Those teachers couldn't be more wrong. Though, to clarify I am referring to reading and the exposure to it. We'd need someone who is informed on the developmental process of math skill to comment on "times tables".

> We'd need someone who is informed on the developmental process of math skill to comment on "times tables".

(I feel somewhat qualified...)

It is a mistake to make the kids memorize the times tables before they intuitively understand that multiplication is a repeated addition (or visually, that multiplication is a rectangle). The right moment to memorize comes a few weeks or months after they can calculate the result without memorizing. I think it is safer to wait, because many parents would be tempted to make it prematurely, in order "not to waste time".

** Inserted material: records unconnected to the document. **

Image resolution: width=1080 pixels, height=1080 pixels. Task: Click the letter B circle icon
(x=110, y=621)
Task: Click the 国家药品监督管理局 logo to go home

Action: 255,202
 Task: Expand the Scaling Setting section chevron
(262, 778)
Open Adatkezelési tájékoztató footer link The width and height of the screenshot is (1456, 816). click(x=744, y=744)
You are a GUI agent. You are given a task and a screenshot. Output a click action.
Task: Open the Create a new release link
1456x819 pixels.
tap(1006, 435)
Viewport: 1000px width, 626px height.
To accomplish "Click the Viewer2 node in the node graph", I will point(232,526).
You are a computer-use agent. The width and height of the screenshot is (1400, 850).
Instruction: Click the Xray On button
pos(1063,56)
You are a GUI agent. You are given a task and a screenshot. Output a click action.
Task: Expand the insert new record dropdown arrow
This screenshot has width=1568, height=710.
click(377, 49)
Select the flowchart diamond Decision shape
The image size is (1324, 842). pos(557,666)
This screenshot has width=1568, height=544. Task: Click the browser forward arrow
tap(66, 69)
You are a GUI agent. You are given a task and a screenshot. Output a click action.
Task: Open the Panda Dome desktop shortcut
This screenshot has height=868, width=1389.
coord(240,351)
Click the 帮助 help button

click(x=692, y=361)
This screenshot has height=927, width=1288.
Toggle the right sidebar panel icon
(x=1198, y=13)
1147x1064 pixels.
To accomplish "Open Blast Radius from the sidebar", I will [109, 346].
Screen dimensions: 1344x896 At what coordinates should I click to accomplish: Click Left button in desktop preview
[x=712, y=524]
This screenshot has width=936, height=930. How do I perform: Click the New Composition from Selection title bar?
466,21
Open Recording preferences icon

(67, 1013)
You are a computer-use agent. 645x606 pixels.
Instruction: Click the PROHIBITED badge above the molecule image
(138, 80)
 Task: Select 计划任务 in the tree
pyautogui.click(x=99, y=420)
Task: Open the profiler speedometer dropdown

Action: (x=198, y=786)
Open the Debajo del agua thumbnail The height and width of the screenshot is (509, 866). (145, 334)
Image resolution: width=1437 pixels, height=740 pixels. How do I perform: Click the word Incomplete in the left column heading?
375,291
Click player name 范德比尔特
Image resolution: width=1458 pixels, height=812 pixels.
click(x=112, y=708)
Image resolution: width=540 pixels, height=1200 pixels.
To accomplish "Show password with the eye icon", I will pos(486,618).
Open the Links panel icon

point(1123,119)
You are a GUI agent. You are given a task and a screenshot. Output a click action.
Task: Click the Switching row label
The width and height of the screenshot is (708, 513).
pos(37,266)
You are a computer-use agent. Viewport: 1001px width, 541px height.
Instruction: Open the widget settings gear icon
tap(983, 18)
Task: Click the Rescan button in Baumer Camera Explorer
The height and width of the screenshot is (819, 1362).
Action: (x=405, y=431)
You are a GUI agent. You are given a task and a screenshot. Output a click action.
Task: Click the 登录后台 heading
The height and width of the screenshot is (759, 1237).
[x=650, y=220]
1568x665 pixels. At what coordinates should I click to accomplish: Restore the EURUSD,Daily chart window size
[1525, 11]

Generally: understanding first, memorizing later. If you memorize first... many kids won't even try to understand, because "they already know it". The problem is, if you remember without understanding, there is nothing to correct you if you make a mistake. An incorrectly remembered fact feels exactly the same way as a correctly remembered fact, and you have no alternative way to check.

Also, memorizing instead of understanding is a strategy that works well in short term and terribly in long term, because memorizing a small thing for a few days is easy, but then you forget it (kids famously lose a lot of what they learned at school over summer holidays), and when the memorized things accumulate, it becomes too much and you start confusing them. Actual understanding takes more time, but it can survive the summer holidays, and already understanding many things makes understanding an additional thing easier.

(But when the day comes to memorize the times tables, spaced repetition is your friend.)

I'm guessing the advice stems from school being boring already and being ahead of your class makes it even more boring.

Though reading should be something teachers are equipped to handle very wide range of competency.

montessori does advanced math in kindergarten (advanced compared to regular kindergarten). i haven't heard anything about that leading to problems when those kids go to regular primary schools after that.